Manfred Ress zählt auch die Montags- und Mittwochsradler, die Gymnastikgruppe und die Kegelbahnfreunde auf. Die Kegelbahn sei im festen Rhythmus belegt und sehr beliebt gewesen. Seine Frau ergänzt: „Das Vereinsleben war immer toll hier, sehr persönlich. Deshalb ist es ja so schlimm für uns.“
Kirchenfest, Geburtstage, Ferienlager, Verbandsmusikfest
Auch außerhalb des Gasthauses waren die Eheleute präsent. Zwar gab es in den vergangenen zwei Jahren wegen der Pandemie kein Kirchenfest, wo sie sonst für 300 Personen gekocht hatten, doch sie belieferten Außer-Haus-Veranstaltungen und fertigten belegte Platten für die Gemeinde, beispielsweise für die Verabschiedung und den sechzigsten Geburtstag von Alt-Bürgermeister Bernhard Volk oder zuletzt für die Gewerbeschau in Orsingen. Beim Ferienlager der Kinder stifteten sie stets die Salatsoßen und beim Verbandsmusikfest versorgten sie auf Wunsch des Musikvereins Orsingen die Musiker und Gäste mit Getränken.

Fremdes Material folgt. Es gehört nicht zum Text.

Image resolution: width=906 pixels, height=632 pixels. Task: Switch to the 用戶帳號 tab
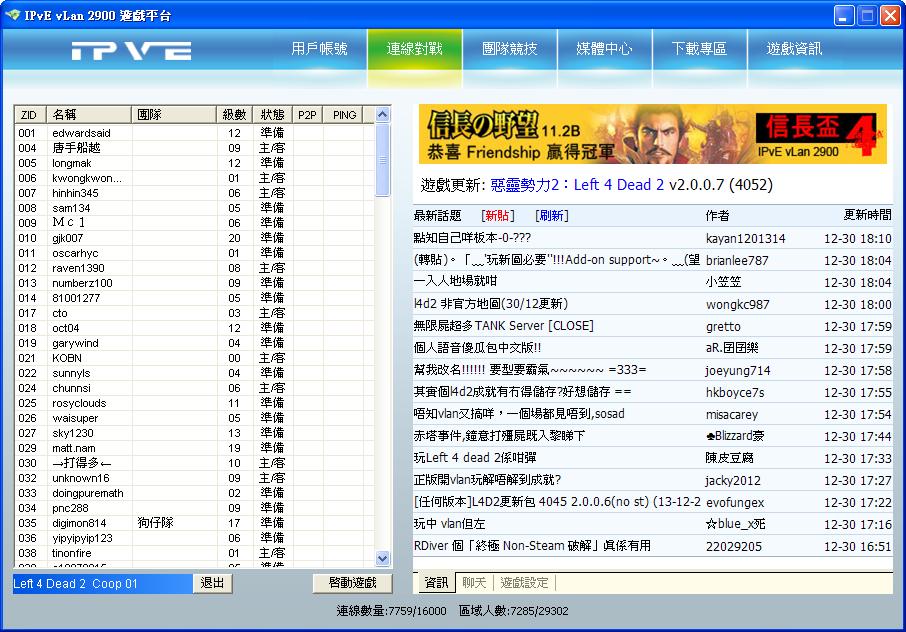tap(319, 49)
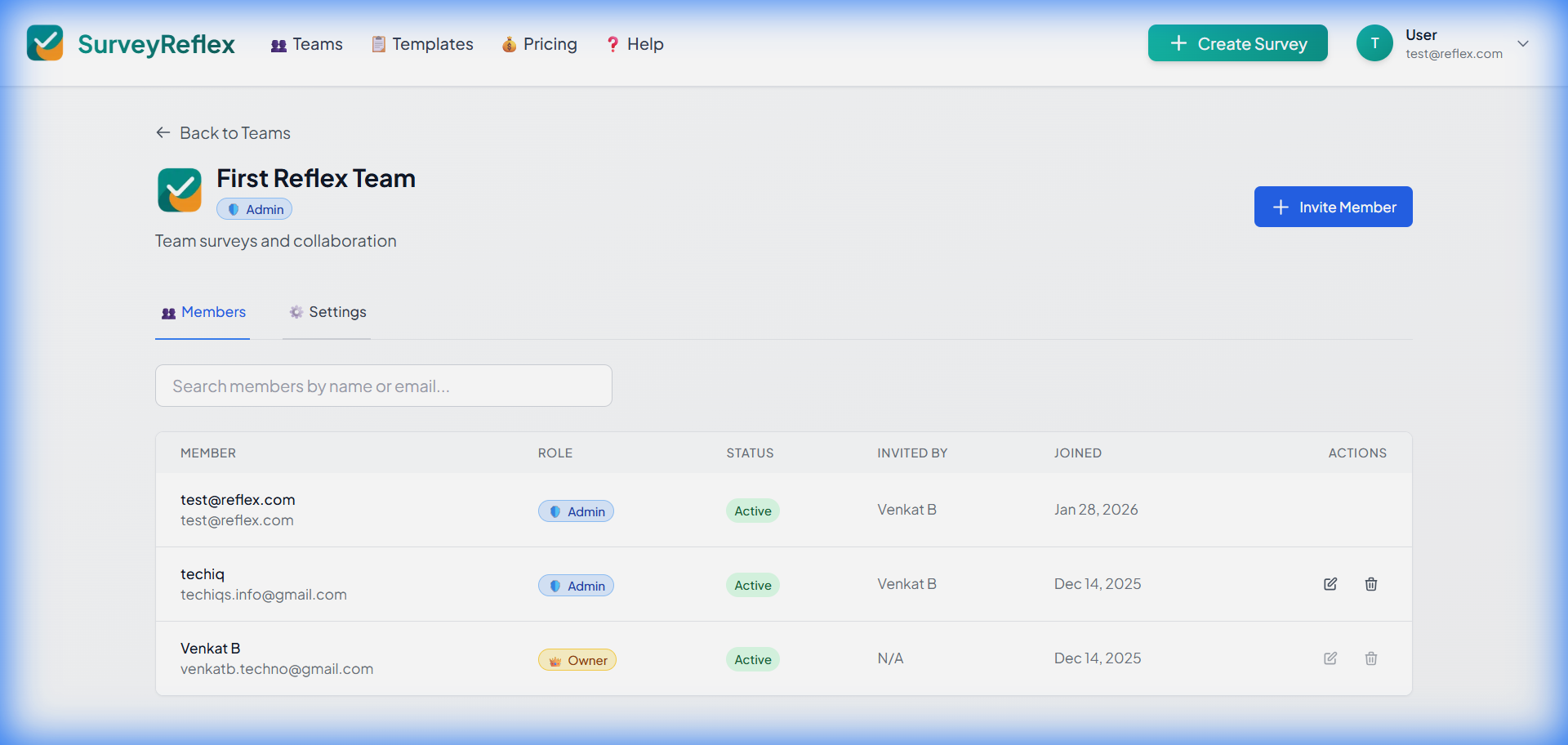
Task: Follow the Back to Teams link
Action: (x=234, y=133)
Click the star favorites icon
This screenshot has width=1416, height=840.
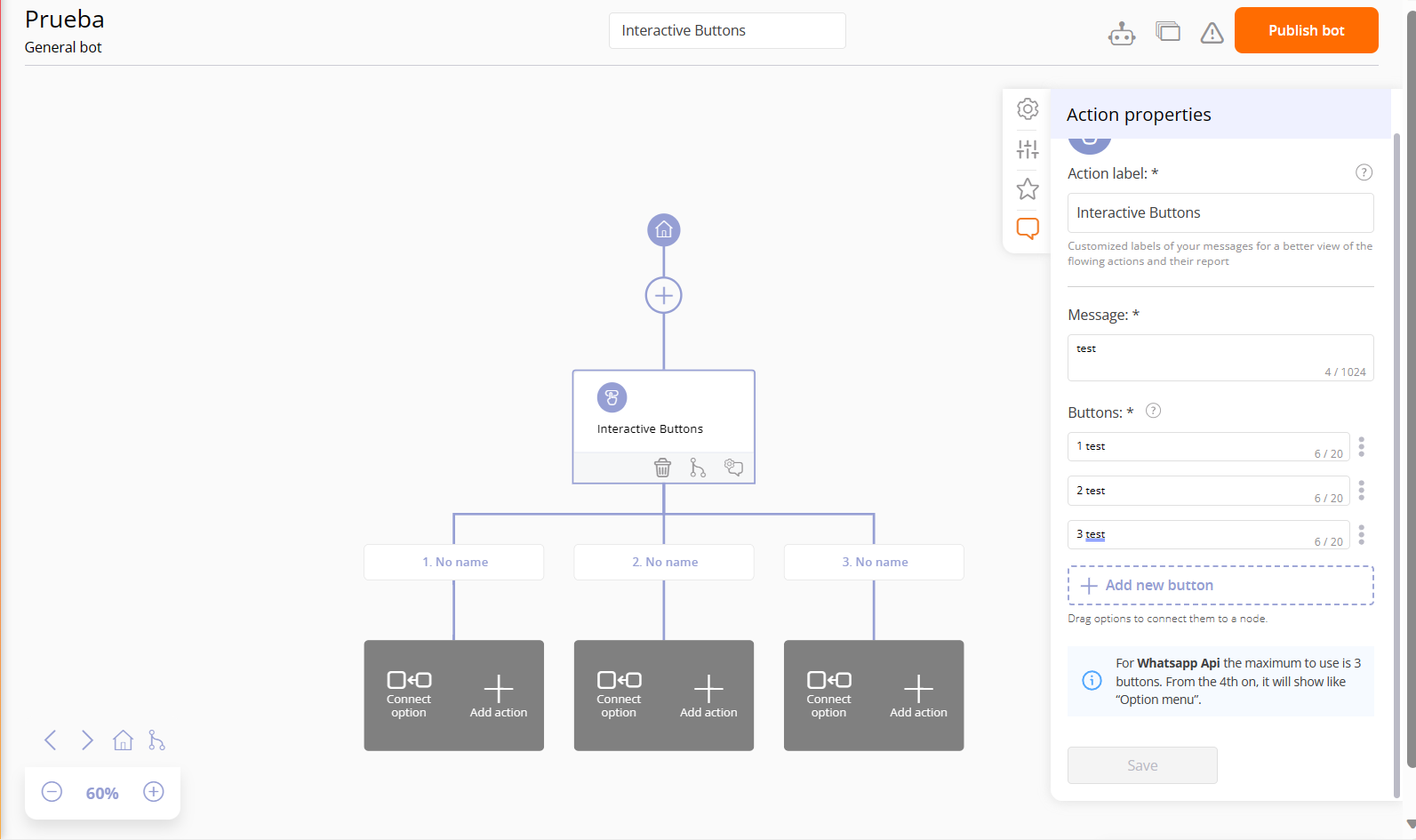1028,189
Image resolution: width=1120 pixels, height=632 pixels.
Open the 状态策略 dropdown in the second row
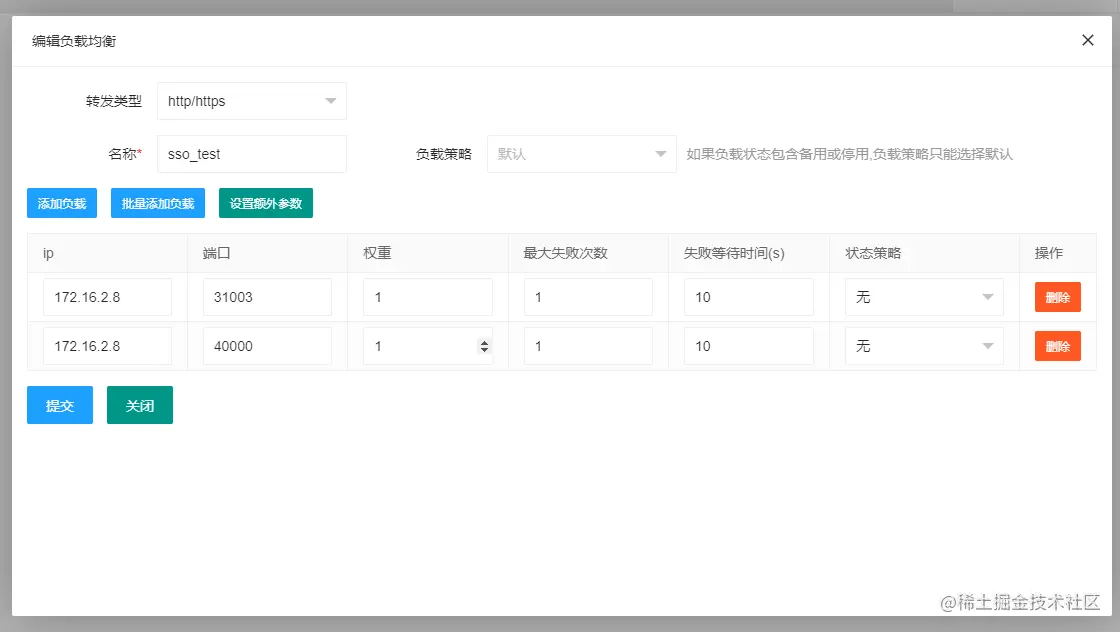[x=922, y=345]
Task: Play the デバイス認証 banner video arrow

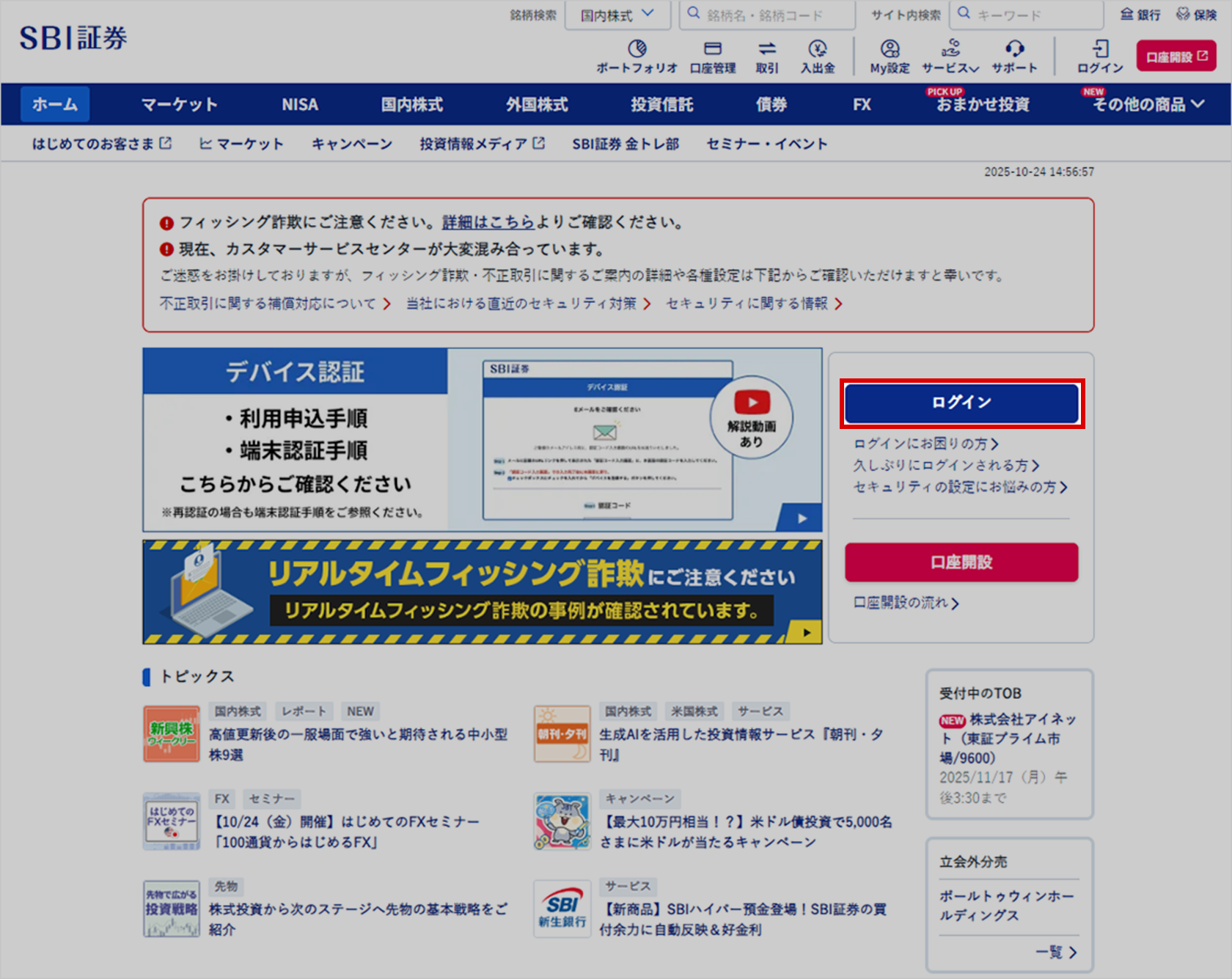Action: pos(802,518)
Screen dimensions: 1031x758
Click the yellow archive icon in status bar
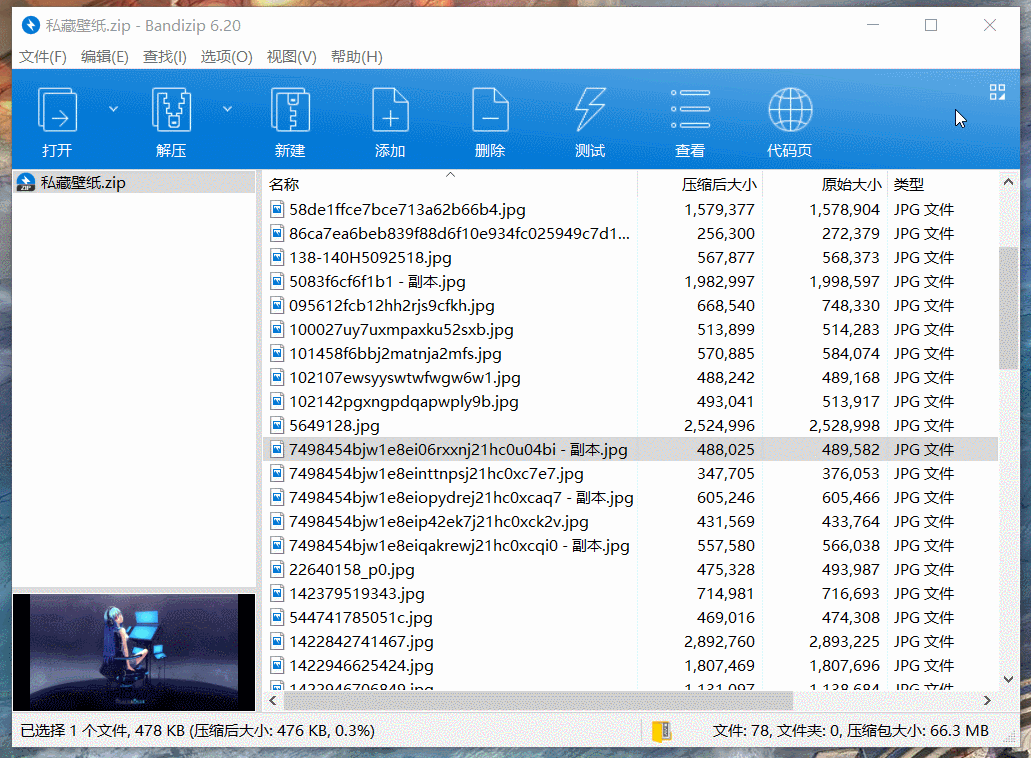pyautogui.click(x=661, y=731)
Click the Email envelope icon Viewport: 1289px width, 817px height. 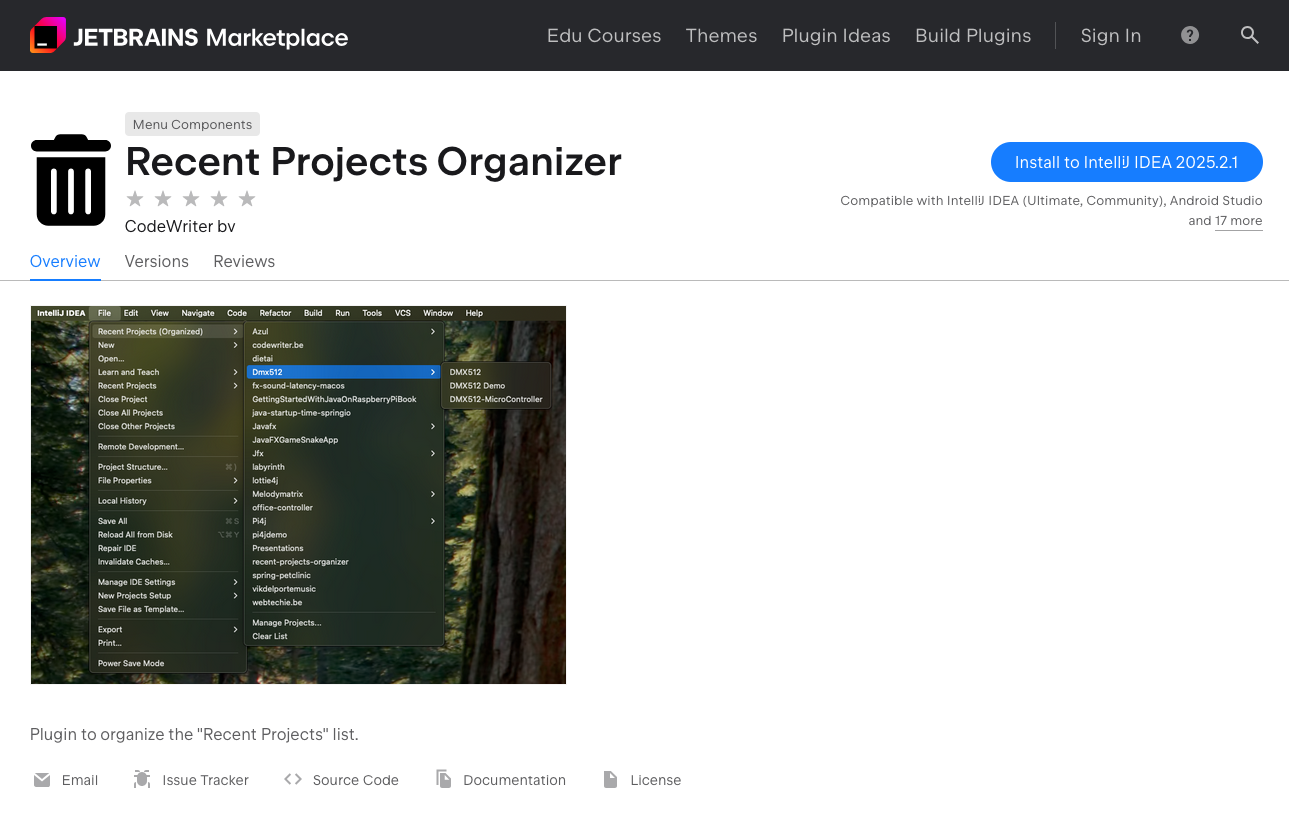click(42, 780)
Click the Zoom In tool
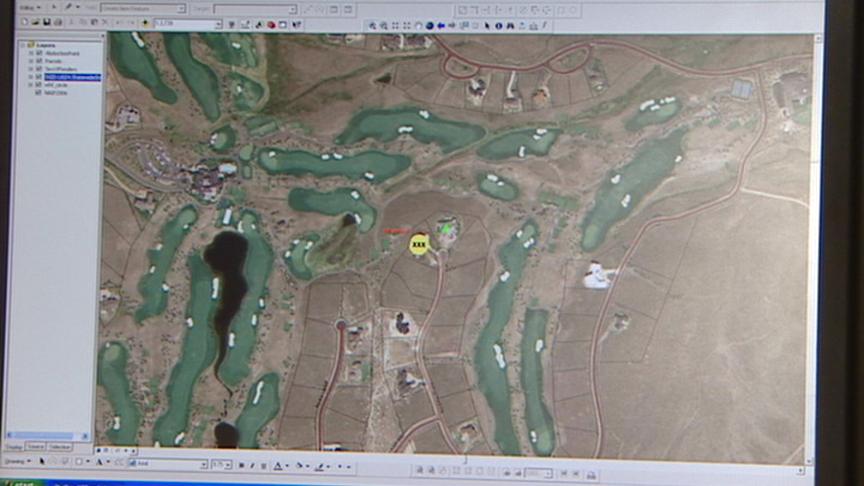 tap(372, 25)
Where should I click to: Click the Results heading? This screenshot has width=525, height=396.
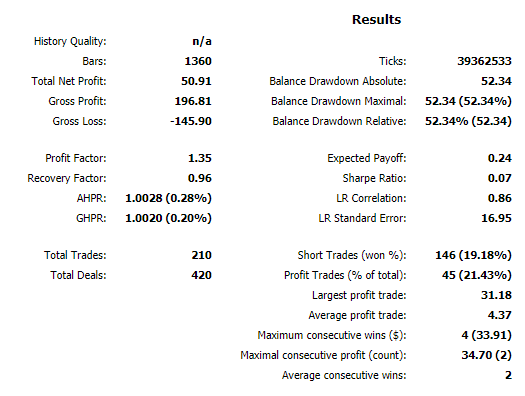[x=376, y=20]
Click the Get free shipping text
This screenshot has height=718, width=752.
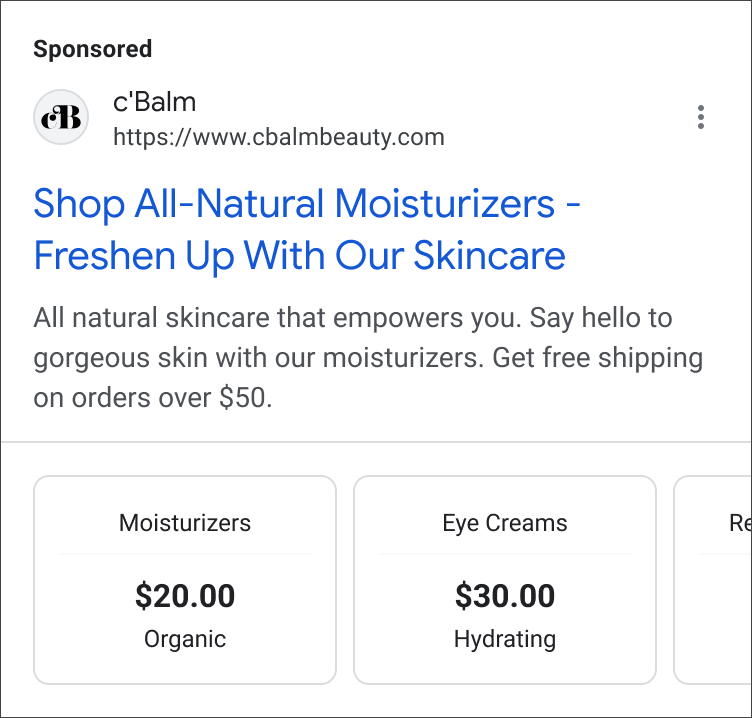click(598, 358)
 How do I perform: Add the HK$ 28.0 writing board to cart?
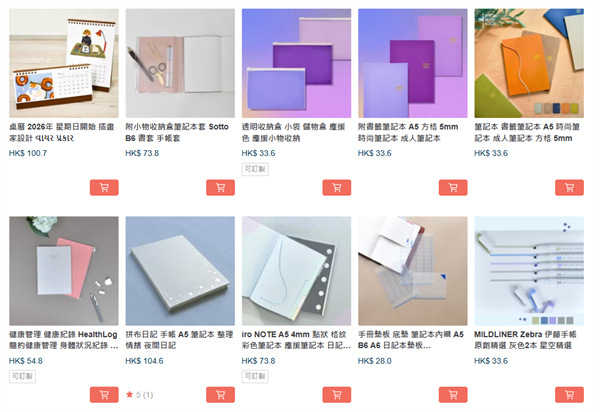coord(453,395)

Mit Blick zurück sagt Manfred Ress: „Die Corona-Zeit war nicht einfach, wir hatten ein halbes Jahr ganz zu. Jetzt müssen wir die Soforthilfe wieder zurückzahlen. Auch Personal zu finden war schwierig. Wer weg war, kam nicht zurück.“ Dennoch hatten sie drei Angestellte und hätten gerne noch ein paar Jahre weitergemacht. „Wir sind ein halbes Leben hier gewesen. Es gibt nicht viele Gaststätten, wo ein Pächter so lange drauf ist“, betont er.
Zum Abschied sang der Kirchenchor
Kürzlich war die Nachbarschaftshilfe Hand in Hand zum letzten Mal zum Mittagstisch da, der bis zur Pandemie monatlich im Wechsel mit dem Schönenberger Hof in Nenzingen vom Hecht ausgerichtet wurde und nun wieder anläuft. Auch der Kirchenchor verabschiedete sie und sang für sie – für den Chor war der Gasthof das Vereinslokal.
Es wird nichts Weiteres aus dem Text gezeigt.